Mas con ser grave el hecho de la descristianización del país, más preocupante es la desmovilización total de gran parte de los creyentes y practicantes. No hablo de una movilización esporádica, que convoca a unos cuantos cientos de miles en momentos puntuales. Esos actos son necesarios, pero no bastan. Benedicto XVI señala el camino:
Cuando Dios habla, siempre exige una respuesta; su acción de salvación exige la cooperación humana; su amor espera ser correspondido. Que no suceda nunca, queridos hermanos y hermanas, lo que narra el texto bíblico sobre la viña: “Esperó que diese uvas, pero dio agraces” (Cf. Isaías 5,2). Sólo la Palabra de Dios puede cambiar profundamente el corazón del hombre, por eso es importante que entremos en una intimidad cada vez mayor con ella tanto cada uno de los creyentes como las comunidades. La asamblea sinodal dirigirá su atención a esta verdad fundamental para la vida y la misión de la Iglesia. Alimentarse de la Palabra de Dios es para ella su primera y fundamental tarea. De hecho, si el anuncio del Evangelio constituye su razón de ser y su misión, es indispensable que la Iglesia conozca y viva lo que anuncia, para que su predicación sea creíble, a pesar de las debilidades y las pobrezas de los hombres que la conforman. Sabemos, además, que el anuncio de la Palabra, siguiendo a Cristo, tiene como contenido el Reino de Dios (Cf. Marcos 1,14-15), pero el Reino de Dios es la misma persona de Jesús, que con sus palabras y obras ofrece la salvación a los hombres de todas las épocas. En este sentido es interesante la consideración de san Jerónimo: “Quien no conoce las Escrituras, no conoce la potencia de Dios ni su sabiduría. Ignorar las Escrituras significa ignorar a Cristo” (Prólogo al comentario del profeta Isaías: PL 24,17).

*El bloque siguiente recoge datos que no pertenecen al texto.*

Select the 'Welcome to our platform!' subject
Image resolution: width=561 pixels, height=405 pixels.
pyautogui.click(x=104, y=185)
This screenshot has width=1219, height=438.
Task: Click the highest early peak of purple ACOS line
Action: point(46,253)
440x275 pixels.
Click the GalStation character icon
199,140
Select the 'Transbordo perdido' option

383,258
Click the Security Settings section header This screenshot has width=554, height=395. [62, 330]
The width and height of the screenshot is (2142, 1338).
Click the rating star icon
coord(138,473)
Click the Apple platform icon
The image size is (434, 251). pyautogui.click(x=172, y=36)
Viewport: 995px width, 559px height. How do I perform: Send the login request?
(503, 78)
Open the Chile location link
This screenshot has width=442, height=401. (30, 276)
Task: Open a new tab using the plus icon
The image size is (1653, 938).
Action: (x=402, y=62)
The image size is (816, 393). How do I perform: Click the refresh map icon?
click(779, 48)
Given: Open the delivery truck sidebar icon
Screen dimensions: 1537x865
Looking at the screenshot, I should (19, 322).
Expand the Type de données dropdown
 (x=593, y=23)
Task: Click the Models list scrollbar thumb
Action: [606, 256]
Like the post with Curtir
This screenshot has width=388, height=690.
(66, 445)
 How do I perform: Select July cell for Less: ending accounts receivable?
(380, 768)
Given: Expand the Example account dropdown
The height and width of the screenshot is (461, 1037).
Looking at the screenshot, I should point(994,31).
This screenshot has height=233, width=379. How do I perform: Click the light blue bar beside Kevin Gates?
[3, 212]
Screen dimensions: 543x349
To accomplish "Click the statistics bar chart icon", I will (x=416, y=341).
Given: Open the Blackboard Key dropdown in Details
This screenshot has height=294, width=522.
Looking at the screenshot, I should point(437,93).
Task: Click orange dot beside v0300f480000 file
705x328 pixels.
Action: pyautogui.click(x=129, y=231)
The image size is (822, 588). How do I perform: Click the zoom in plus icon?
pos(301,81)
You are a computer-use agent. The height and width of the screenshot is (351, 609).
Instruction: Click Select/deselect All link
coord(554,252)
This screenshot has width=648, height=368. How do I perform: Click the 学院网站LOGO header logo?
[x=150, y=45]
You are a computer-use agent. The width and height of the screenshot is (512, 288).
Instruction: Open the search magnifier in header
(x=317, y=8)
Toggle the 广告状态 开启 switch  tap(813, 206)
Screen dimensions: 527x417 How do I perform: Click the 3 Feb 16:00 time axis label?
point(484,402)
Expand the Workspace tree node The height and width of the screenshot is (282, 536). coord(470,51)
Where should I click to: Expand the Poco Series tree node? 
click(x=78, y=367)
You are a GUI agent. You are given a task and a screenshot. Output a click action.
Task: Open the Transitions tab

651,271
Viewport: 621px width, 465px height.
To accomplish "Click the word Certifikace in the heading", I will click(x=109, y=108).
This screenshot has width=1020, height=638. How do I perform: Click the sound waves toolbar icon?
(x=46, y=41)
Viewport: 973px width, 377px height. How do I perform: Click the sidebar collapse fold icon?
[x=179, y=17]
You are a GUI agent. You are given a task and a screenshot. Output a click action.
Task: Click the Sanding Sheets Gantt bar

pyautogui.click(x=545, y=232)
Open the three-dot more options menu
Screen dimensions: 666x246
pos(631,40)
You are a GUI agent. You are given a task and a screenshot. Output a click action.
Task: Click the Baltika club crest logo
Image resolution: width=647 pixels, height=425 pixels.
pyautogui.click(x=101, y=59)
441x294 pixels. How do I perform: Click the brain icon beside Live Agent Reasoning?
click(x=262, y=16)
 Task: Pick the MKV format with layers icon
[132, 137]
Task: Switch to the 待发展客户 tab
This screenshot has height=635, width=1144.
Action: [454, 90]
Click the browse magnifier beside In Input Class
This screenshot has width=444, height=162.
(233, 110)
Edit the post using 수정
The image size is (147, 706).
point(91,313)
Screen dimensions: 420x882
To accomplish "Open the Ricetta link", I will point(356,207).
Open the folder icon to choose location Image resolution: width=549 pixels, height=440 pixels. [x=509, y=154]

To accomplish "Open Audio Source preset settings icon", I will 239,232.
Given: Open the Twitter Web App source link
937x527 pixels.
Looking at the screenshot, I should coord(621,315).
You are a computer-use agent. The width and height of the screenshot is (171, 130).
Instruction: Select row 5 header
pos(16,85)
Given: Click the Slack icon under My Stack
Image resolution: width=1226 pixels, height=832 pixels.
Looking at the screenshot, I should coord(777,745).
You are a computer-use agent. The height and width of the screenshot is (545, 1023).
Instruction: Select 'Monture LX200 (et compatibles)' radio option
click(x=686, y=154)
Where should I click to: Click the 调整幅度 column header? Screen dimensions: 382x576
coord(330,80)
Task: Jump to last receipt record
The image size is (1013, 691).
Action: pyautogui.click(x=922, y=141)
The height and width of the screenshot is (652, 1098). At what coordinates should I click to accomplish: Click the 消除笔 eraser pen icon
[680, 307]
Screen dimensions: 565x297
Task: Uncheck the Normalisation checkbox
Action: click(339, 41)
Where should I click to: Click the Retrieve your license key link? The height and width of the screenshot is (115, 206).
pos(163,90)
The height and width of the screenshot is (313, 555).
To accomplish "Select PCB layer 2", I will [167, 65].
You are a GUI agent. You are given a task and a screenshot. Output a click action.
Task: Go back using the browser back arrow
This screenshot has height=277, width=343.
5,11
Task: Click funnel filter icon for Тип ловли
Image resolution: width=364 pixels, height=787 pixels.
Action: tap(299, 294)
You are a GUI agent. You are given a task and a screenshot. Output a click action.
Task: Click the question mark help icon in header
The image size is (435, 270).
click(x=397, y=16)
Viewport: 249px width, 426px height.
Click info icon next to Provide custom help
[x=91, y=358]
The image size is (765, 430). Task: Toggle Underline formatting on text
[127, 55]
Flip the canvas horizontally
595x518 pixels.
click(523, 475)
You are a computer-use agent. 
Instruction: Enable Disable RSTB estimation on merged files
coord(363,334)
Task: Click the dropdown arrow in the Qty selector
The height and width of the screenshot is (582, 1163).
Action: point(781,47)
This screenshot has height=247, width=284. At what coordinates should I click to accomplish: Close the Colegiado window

Sinceramente, ¿cuántos de nosotros tenemos la intimidad con la Palabra de Dios que pide el Papa? Ni aun aquellos que “trabajamos” con ella a diario hemos alcanzado esa intimidad de la que hablaba el salmista al proclamar: “lámpara es a mis pies tu palabra, y lumbrera a mi camino” y “sumamente pura es tu palabra, y la ama tu siervo“. Mas por la Palabra de Dios somos santificados, como dijo Cristo: “Santifícalos en tu verdad: tu Palabra es verdad” (Jn 17,7).